===== SUPPLIED MATERIAL =====

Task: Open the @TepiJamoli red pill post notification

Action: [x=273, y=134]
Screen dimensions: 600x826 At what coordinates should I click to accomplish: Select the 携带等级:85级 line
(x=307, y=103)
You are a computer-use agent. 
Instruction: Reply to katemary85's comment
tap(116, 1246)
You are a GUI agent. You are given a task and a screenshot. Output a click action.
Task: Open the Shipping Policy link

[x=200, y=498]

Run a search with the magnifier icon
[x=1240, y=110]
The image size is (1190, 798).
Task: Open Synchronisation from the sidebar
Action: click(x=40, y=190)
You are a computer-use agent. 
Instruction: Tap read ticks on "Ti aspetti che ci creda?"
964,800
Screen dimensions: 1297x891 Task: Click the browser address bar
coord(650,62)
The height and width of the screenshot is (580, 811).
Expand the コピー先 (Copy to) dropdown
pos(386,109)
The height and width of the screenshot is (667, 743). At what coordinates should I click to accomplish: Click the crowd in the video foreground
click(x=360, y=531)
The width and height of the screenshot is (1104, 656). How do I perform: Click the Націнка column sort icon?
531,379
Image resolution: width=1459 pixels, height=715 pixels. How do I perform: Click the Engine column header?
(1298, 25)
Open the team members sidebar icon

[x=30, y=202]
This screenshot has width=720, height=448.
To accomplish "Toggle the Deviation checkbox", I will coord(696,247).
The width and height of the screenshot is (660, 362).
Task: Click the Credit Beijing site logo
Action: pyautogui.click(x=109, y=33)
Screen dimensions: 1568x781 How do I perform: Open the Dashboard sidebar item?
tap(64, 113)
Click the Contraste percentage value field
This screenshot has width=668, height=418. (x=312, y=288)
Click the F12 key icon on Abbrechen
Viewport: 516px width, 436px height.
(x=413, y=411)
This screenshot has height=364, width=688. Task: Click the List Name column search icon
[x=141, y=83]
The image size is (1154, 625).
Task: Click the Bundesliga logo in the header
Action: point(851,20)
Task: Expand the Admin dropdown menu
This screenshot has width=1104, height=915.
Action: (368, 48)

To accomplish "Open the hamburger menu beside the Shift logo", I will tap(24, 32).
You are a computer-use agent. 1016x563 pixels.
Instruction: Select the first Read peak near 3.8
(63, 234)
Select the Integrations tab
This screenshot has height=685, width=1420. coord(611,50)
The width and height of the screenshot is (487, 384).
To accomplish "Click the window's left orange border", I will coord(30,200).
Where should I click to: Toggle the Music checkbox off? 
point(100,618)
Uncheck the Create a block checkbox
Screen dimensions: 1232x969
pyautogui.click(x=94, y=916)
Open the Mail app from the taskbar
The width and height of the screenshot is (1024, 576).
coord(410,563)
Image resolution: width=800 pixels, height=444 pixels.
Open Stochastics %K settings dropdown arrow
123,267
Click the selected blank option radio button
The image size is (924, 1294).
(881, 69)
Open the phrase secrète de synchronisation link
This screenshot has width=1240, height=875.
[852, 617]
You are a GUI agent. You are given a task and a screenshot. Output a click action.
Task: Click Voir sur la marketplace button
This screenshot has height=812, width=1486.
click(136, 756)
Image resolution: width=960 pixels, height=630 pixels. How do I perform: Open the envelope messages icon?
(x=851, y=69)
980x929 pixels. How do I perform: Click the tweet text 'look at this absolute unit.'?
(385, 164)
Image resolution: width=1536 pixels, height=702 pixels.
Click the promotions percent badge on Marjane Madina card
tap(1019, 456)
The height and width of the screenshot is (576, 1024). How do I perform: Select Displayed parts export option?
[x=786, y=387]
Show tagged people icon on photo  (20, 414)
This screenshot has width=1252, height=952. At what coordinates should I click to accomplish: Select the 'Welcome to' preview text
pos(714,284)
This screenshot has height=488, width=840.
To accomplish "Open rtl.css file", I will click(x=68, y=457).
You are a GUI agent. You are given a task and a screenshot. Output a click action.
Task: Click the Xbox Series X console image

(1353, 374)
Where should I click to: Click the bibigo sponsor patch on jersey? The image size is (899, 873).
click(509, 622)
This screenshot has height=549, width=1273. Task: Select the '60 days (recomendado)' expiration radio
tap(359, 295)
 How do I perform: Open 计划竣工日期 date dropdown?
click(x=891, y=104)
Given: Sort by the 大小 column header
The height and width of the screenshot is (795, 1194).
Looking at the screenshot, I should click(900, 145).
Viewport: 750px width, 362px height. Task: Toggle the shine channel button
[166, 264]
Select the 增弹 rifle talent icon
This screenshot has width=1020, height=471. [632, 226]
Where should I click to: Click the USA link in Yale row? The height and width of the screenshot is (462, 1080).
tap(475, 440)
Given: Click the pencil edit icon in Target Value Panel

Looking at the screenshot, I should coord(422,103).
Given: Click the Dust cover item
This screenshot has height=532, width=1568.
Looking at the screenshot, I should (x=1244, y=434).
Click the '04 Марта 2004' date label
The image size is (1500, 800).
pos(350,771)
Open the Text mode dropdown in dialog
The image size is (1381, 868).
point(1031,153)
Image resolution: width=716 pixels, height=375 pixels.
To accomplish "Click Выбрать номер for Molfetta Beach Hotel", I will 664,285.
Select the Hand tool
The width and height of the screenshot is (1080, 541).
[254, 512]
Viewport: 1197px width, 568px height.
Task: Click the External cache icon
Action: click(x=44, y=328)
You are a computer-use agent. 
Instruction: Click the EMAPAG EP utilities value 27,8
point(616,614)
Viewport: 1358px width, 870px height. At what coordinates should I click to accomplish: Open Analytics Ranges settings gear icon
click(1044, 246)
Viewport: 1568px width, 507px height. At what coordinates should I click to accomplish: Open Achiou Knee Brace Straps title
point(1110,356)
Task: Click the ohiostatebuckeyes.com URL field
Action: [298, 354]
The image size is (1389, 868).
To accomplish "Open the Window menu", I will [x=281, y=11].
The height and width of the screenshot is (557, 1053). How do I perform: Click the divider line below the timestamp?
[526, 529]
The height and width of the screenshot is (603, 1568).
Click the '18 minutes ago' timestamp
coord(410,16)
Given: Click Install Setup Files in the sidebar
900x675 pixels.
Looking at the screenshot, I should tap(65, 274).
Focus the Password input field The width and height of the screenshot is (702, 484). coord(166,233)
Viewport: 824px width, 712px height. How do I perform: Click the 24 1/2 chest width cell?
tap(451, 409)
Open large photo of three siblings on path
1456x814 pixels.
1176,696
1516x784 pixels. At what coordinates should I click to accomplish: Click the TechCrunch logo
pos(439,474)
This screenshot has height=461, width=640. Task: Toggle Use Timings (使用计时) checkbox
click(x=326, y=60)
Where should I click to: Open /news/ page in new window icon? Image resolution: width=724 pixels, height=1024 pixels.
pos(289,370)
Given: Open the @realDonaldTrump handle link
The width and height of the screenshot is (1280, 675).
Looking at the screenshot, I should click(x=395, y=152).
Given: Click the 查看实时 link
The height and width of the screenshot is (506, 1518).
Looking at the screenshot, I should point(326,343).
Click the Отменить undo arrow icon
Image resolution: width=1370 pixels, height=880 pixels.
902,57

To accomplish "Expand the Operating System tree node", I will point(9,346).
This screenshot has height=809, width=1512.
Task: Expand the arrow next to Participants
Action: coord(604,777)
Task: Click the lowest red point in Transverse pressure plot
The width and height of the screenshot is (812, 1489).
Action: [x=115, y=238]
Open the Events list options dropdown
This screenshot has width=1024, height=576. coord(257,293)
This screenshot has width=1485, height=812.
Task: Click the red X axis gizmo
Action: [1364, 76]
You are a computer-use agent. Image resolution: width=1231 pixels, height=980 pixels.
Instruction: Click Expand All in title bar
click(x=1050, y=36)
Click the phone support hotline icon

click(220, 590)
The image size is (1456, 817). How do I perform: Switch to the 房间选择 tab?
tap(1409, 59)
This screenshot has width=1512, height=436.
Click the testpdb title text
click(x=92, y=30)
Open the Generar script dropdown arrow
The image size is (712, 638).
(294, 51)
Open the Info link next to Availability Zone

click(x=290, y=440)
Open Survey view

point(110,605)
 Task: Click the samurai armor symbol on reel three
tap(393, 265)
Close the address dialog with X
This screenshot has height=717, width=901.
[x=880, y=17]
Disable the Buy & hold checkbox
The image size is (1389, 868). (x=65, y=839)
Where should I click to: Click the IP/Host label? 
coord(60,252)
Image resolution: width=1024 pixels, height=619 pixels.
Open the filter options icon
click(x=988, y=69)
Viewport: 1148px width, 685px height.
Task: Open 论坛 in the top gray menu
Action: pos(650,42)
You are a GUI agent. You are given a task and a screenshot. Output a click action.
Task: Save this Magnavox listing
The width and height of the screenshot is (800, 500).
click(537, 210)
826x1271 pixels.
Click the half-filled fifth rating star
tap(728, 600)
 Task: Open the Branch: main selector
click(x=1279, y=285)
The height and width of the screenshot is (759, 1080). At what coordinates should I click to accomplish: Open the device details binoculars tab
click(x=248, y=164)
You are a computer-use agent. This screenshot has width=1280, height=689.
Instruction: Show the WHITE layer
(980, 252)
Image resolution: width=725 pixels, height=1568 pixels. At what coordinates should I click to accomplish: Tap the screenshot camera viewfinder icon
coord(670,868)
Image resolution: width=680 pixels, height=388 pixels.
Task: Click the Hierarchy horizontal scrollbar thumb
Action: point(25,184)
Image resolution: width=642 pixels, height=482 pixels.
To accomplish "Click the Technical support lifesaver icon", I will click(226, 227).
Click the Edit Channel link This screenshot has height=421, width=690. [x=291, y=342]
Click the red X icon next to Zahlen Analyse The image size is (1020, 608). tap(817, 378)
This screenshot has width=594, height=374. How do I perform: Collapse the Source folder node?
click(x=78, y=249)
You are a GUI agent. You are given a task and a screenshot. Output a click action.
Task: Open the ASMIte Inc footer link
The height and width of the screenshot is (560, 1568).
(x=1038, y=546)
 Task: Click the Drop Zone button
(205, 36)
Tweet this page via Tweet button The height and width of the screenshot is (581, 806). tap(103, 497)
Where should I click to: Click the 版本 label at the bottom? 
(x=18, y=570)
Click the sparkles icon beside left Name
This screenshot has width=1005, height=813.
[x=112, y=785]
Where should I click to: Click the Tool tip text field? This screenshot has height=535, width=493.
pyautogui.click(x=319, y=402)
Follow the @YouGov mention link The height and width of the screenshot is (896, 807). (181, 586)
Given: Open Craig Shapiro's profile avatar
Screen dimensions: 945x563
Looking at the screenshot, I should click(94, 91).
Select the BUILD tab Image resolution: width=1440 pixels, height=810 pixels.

=====

YOUR GOAL
Working from the material above, restate word for word the lines between the line with "Image resolution: width=800" and the line with "Task: Click Voir sur la marketplace button", both included, and only those.

OUTPUT
Image resolution: width=800 pixels, height=444 pixels.
Open Stochastics %K settings dropdown arrow
123,267
Click the selected blank option radio button
The image size is (924, 1294).
(881, 69)
Open the phrase secrète de synchronisation link
This screenshot has width=1240, height=875.
[852, 617]
You are a GUI agent. You are given a task and a screenshot. Output a click action.
Task: Click Voir sur la marketplace button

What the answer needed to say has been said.